Ralph Borsodi, founder of the School of Living, in a life-time (1886-1977) of work initiated the community land trust as early as 1932; repeated it in 1935-45 at the Suffern, N.Y. School of Living and several intentional communities. In 1968, the concept was internationalized and registered at Luxembourg. Borsodi recognized the validity of private property in lab-or products; similarly he recognized the trust-nature of land. He named trust-holding of land, “trusterty”. The fourth economic-political system of property-trusterty is welcome, and is being implemented. Hundreds of groups are studying and working toward it; some thirty community land trusts are guided by The Institute of Community Economics, 120 Boylston St., Boston, Mass.

“Ralph Borsodi’s Principles for Homesteaders” by Mildred J. Loomis

RALPH BORSODI (1886-1977) was the author of 13 books and 10 research studies. He was also physically active, a productive homesteader and a real doer who practised what he preached. He experimented and implemented on many levels-from good nutrition, through building his own home and garden; weaving his clothes and furnishings; organizing experimental small communities, a School of Living for a new adult education, and developing new social institutions-the Community Land Trust and a non-inflationary currency, which he called Constants.

No one of today’s specialty-labels encompass Ralph Borsodi. I am pushed to use more general and abstract terms-decentralist, liberator and human benefactor. This article will concentrate on his efforts to implement the community-use of socially-created values in land as part of his plan to encourage people to leave cities for more rural living. .
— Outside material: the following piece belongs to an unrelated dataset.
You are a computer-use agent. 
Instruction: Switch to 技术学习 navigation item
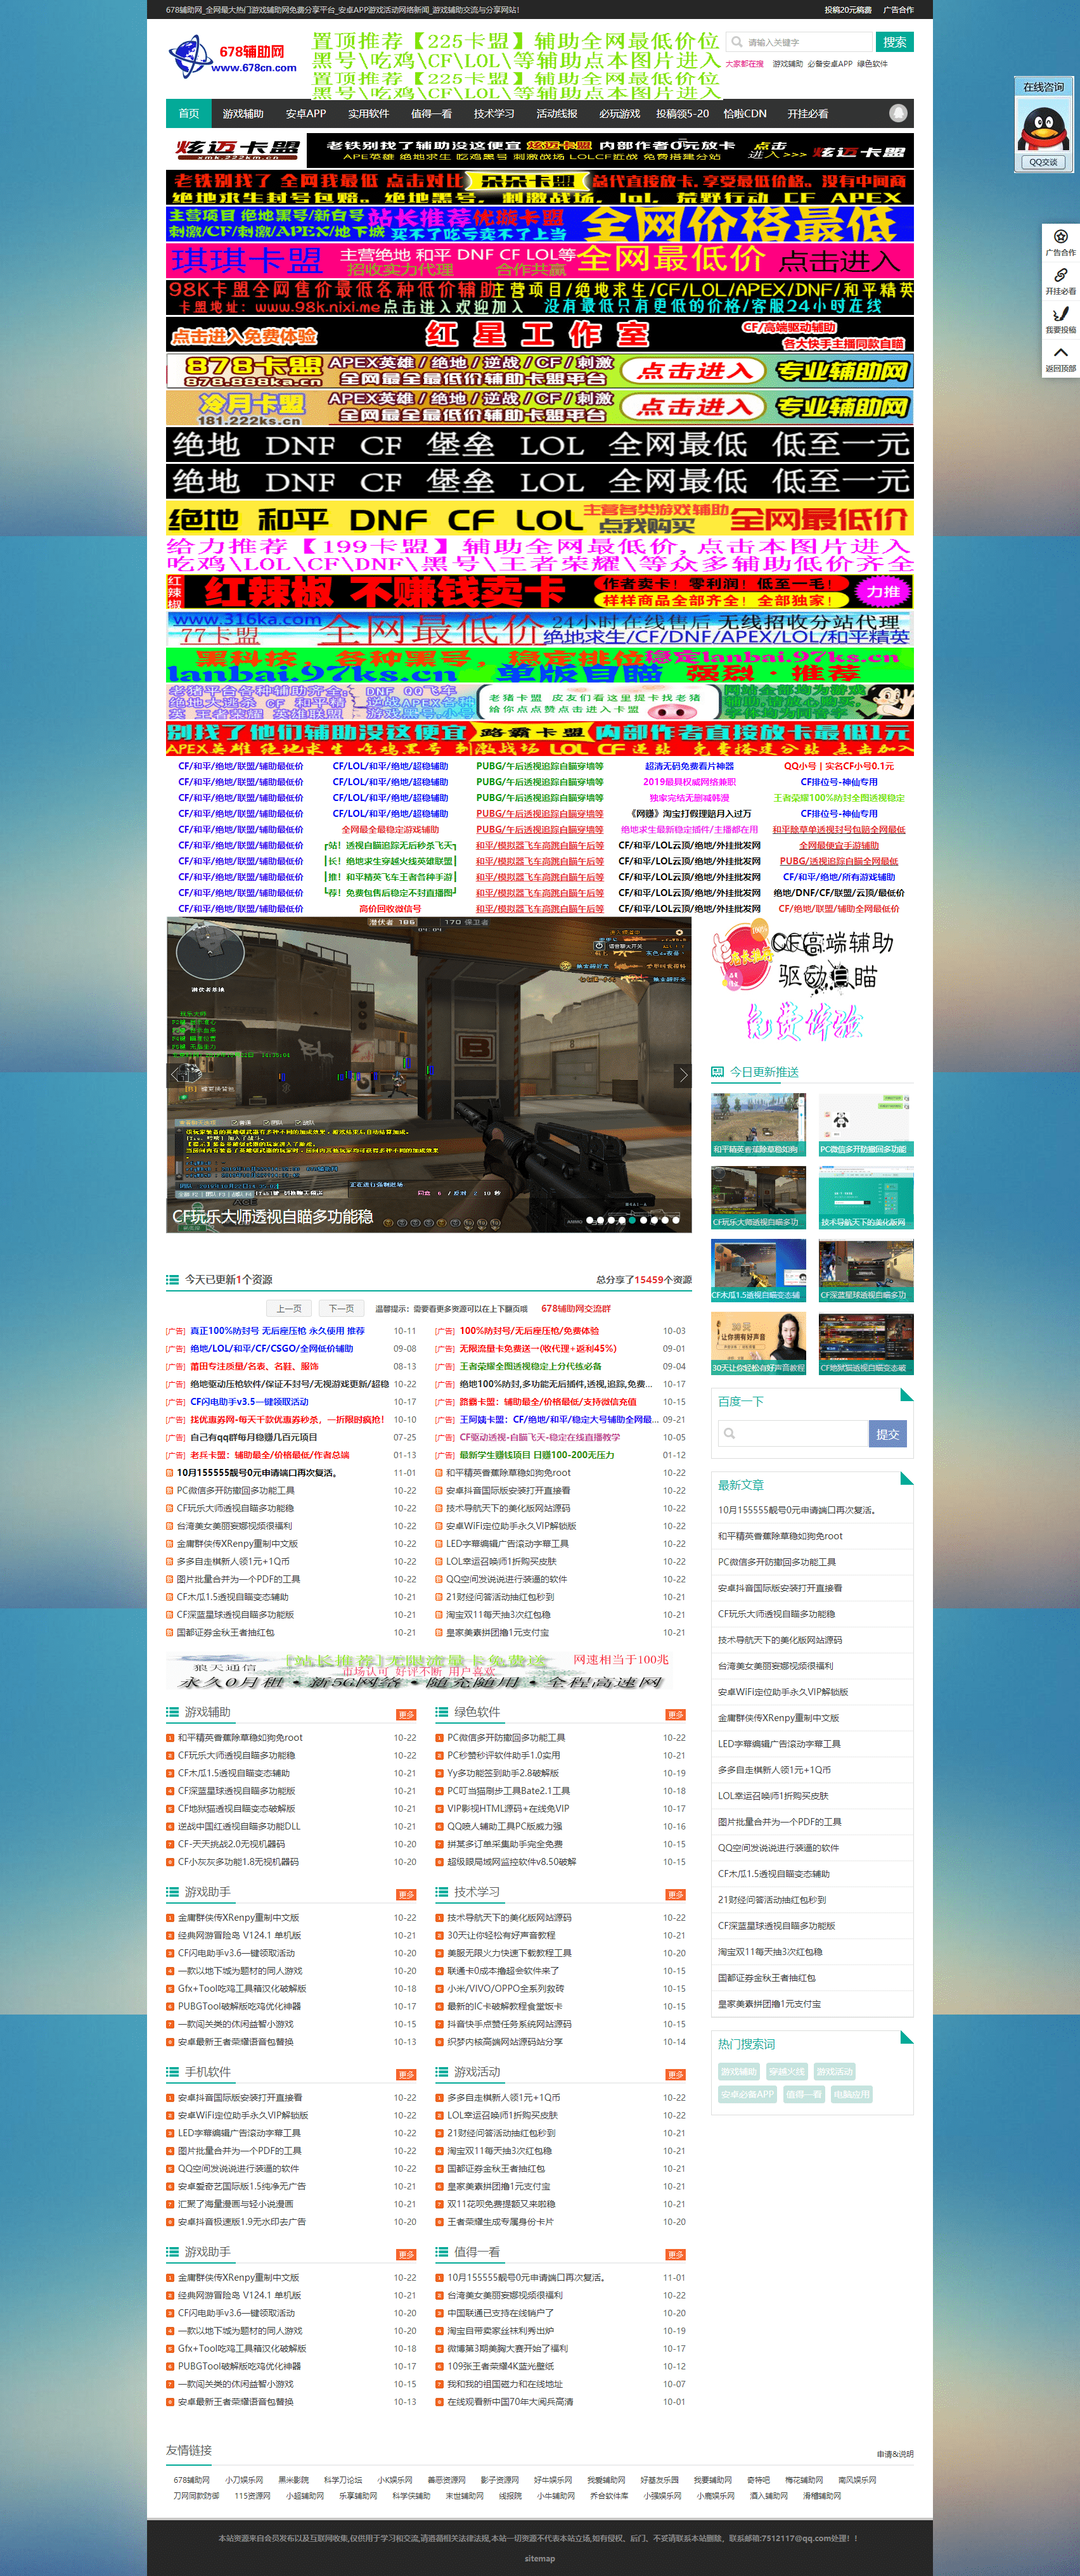(x=493, y=114)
Ralph Borsodi was never in public school, infrequently in private schools, and did not attend college. (Yet St. Johns College of Annapolis later conferred on him a Masters, and the University of New Hampshire, a Doctorate.) He was educated mostly by wide readings in libraries, and by his father, a publisher in New York City. Borsodi Sr. wrote the introduction to Bolton Hall’s A Little Land and Living, which encouraged living on, and intensive production on, small plots of land, and the public collection of site-values.

Ralph Borsodi, Jr. joined the Single Tax Party which grew out of popular enthusiasm for Henry George and his two campaigns for the mayoralty in New York in the 1880s. Borsodi mounted his soap box in Union Square to exhort people to vote for the land-value tax. The Party named Borsodi editor of The Single Taxer. In it he discussed the need for a school to teach economics as George presented it, placing land in a category separate from capital, showing how the law of rent determined the law of wages, and how private use of land values resulted in the disparity of wealth-poverty on the one hand and riches on the other.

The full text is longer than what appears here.